## EXERCISE AIM
Although the data below holds other lines too, output only those from the line with "Select the data" up to and including the line with "Viewport: 929px width, 660px height.", exactly as they appear.

## SOURCE DATA
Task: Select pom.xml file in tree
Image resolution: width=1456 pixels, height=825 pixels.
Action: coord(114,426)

* * *

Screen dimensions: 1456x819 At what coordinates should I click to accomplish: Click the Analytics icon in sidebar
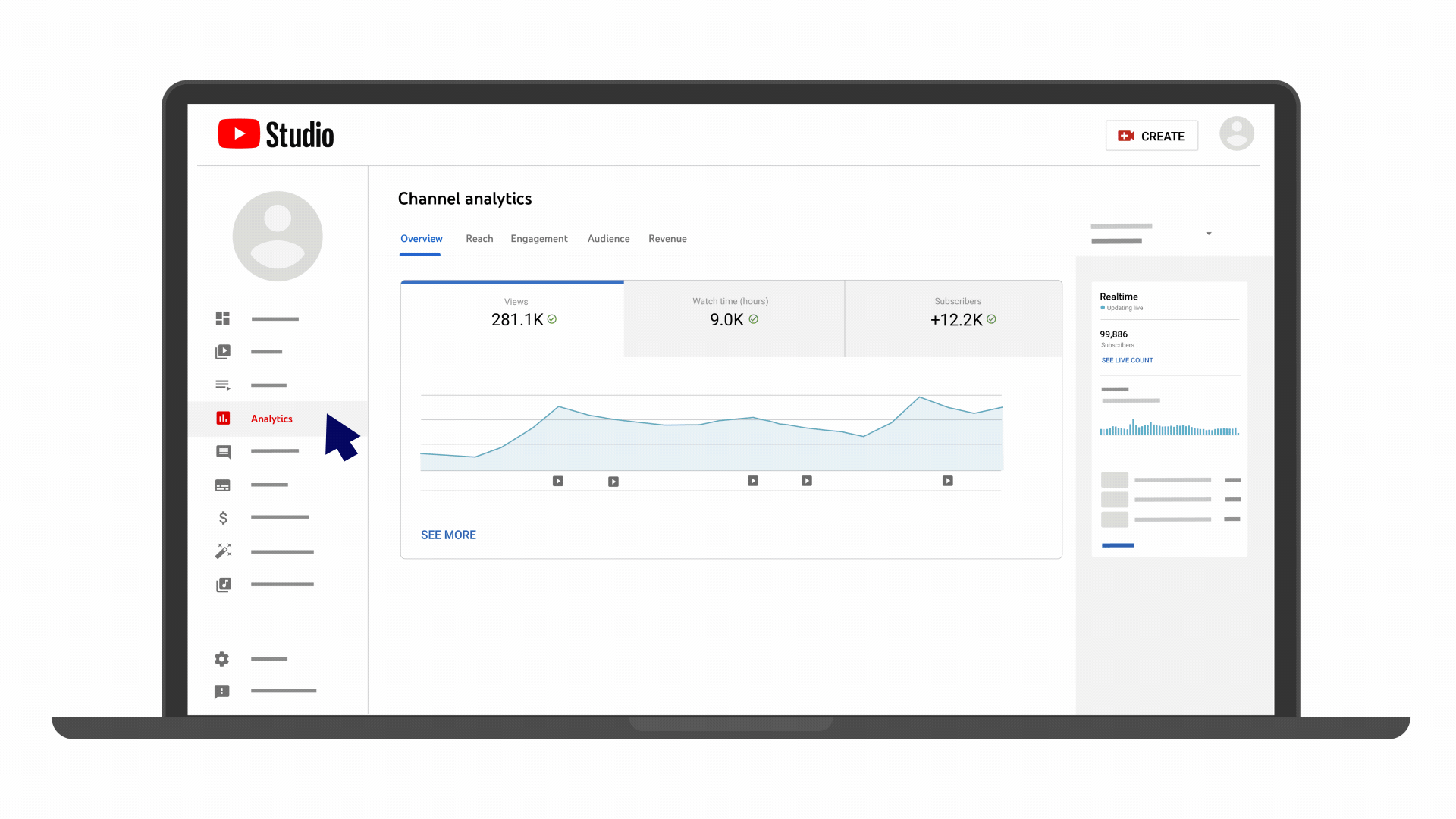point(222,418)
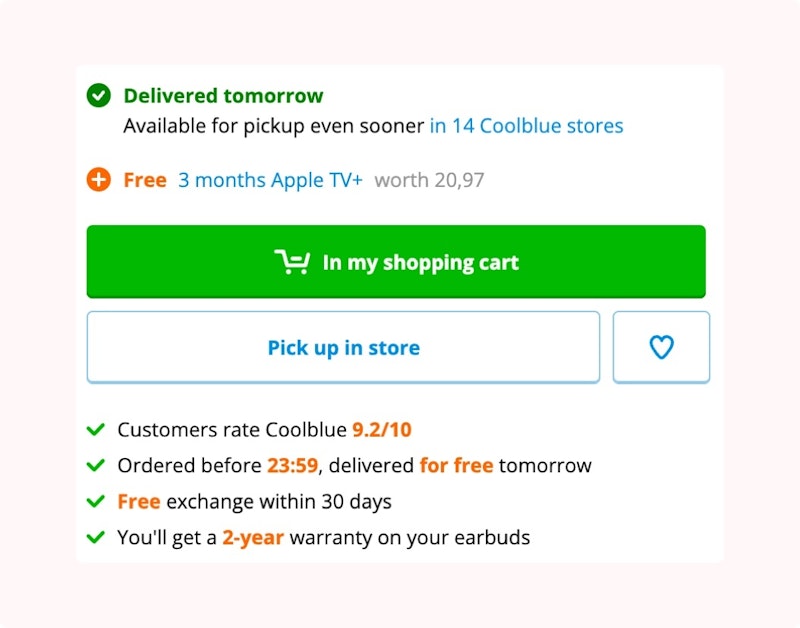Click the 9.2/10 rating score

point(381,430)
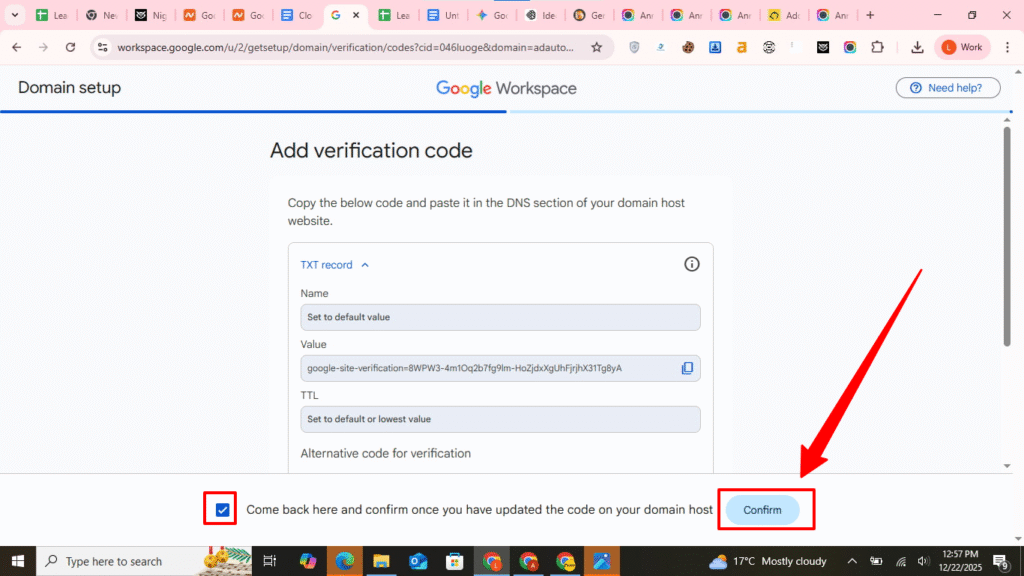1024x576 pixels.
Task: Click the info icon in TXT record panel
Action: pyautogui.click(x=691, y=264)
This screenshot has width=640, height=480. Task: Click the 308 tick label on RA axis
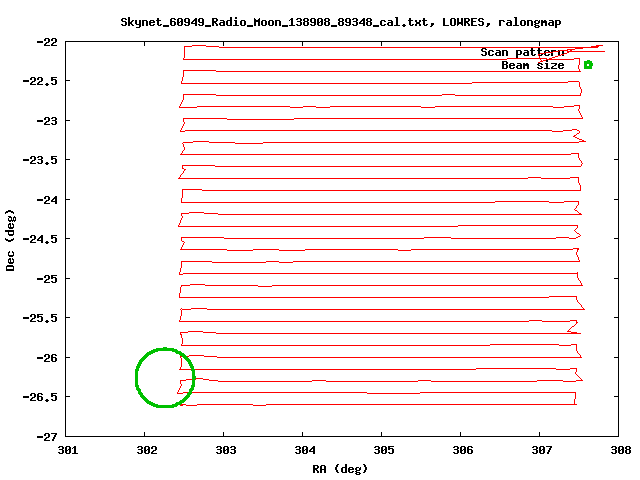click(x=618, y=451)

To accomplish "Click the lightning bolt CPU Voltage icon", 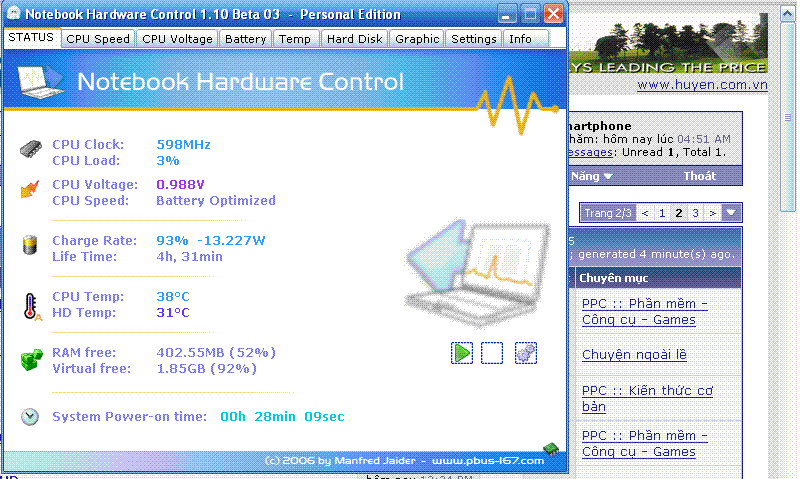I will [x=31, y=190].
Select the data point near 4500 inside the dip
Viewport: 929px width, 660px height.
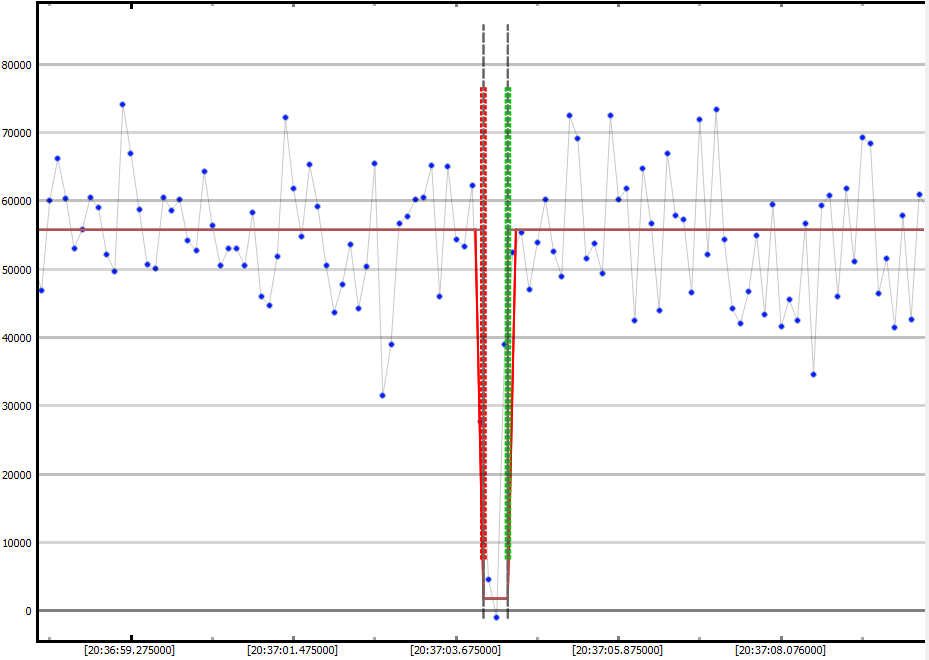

## ANSWER FOR THIS EXERCISE
Select the data point near 4500 inside the dip
Viewport: 929px width, 660px height.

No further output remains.